Go through the material and copy every line in which "click" appears.

[[ EXTRACTED INFORMATION open ]]

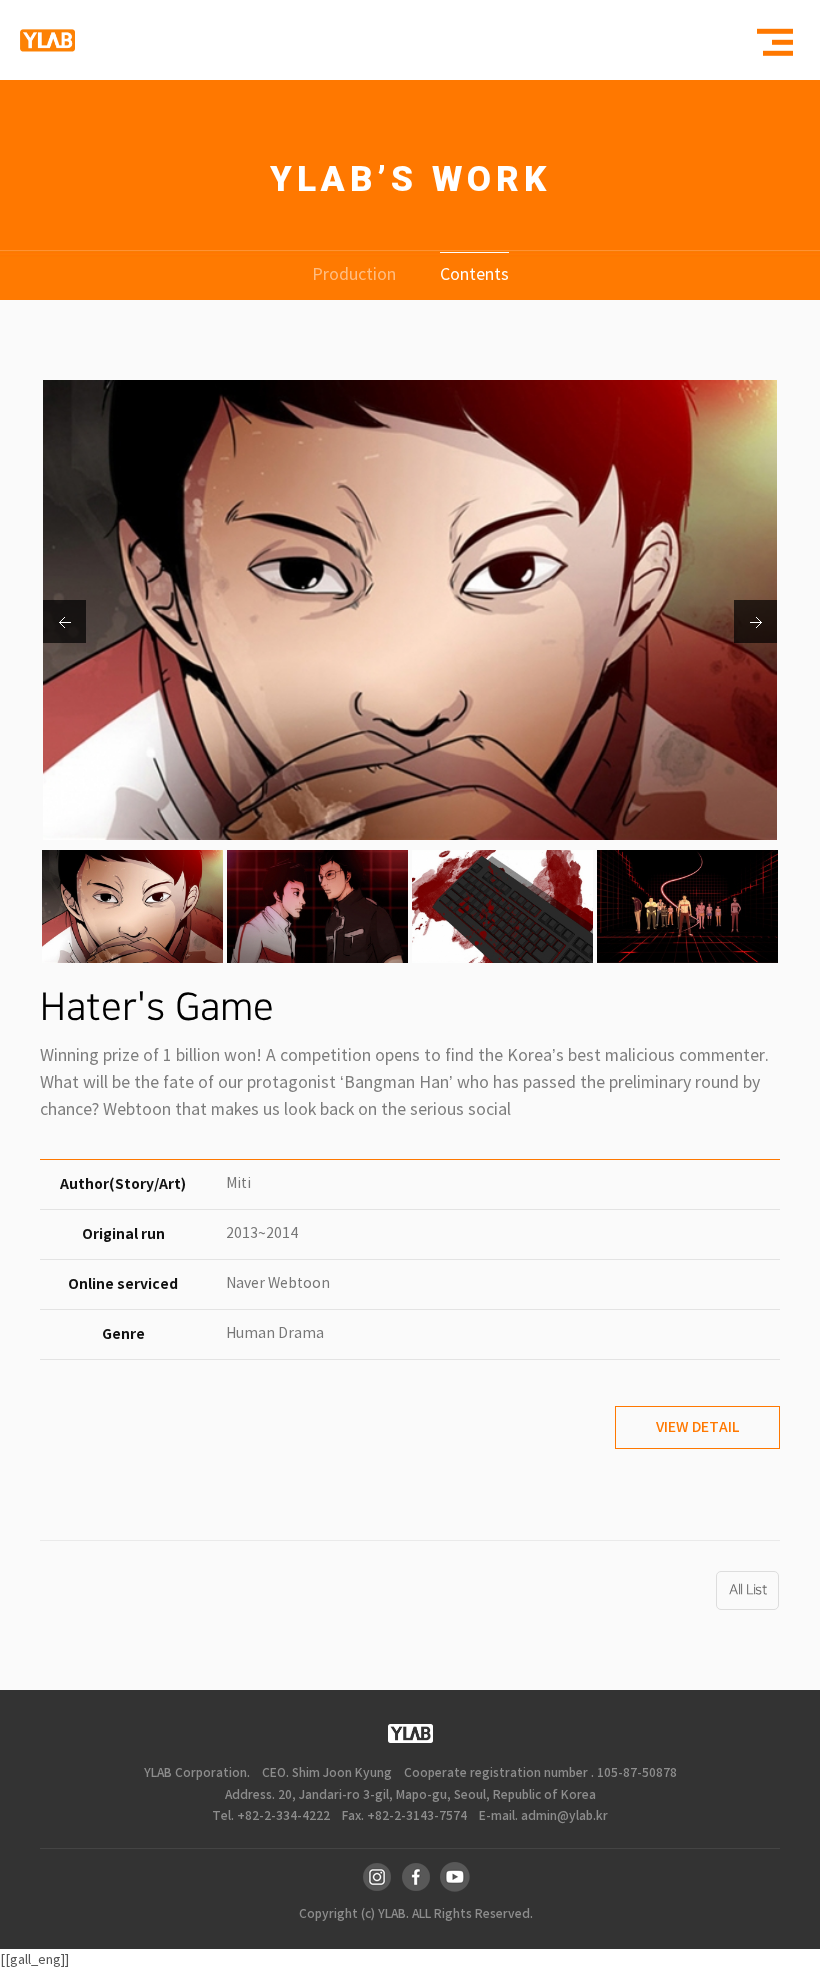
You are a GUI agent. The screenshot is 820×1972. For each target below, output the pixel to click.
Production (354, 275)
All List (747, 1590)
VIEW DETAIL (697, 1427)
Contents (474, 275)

[[ EXTRACTED INFORMATION closed ]]
[[ EXTRACTED INFORMATION open ]]

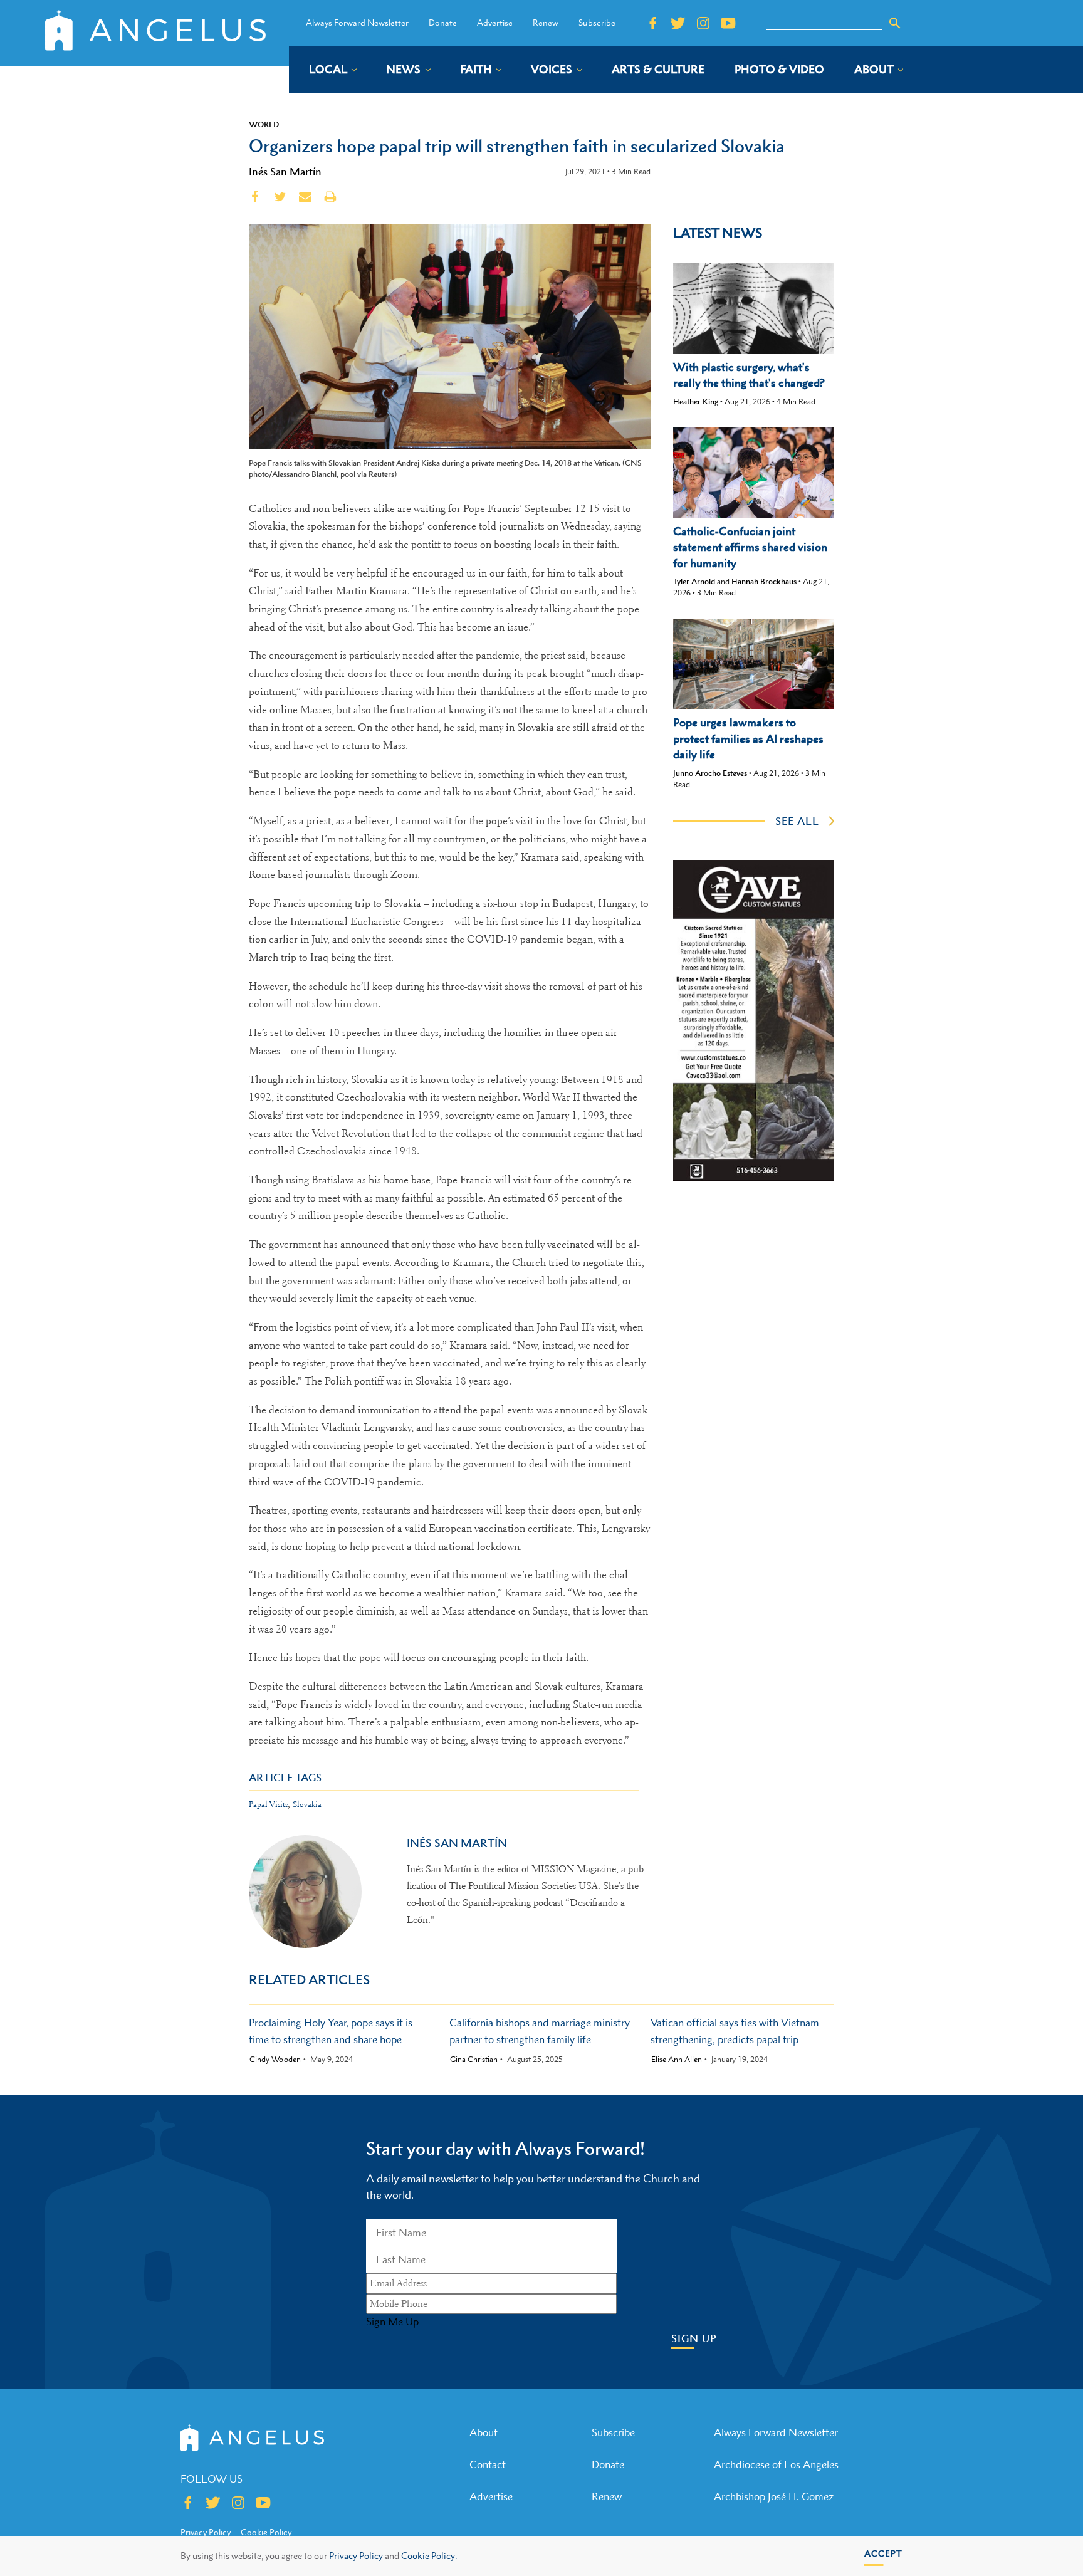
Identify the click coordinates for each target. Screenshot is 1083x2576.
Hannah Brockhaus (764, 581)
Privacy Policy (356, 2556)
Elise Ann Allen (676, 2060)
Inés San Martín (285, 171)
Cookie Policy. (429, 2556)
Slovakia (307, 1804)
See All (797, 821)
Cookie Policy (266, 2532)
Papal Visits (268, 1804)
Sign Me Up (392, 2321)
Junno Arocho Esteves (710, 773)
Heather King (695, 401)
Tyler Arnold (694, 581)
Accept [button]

[[ EXTRACTED INFORMATION closed ]]

WRITTEN RESPONSE
You are a GUI agent. The screenshot is 820×1972. For each target below, output the pixel to click.
Identify the click coordinates for each target. Screenshot is 1083x2576.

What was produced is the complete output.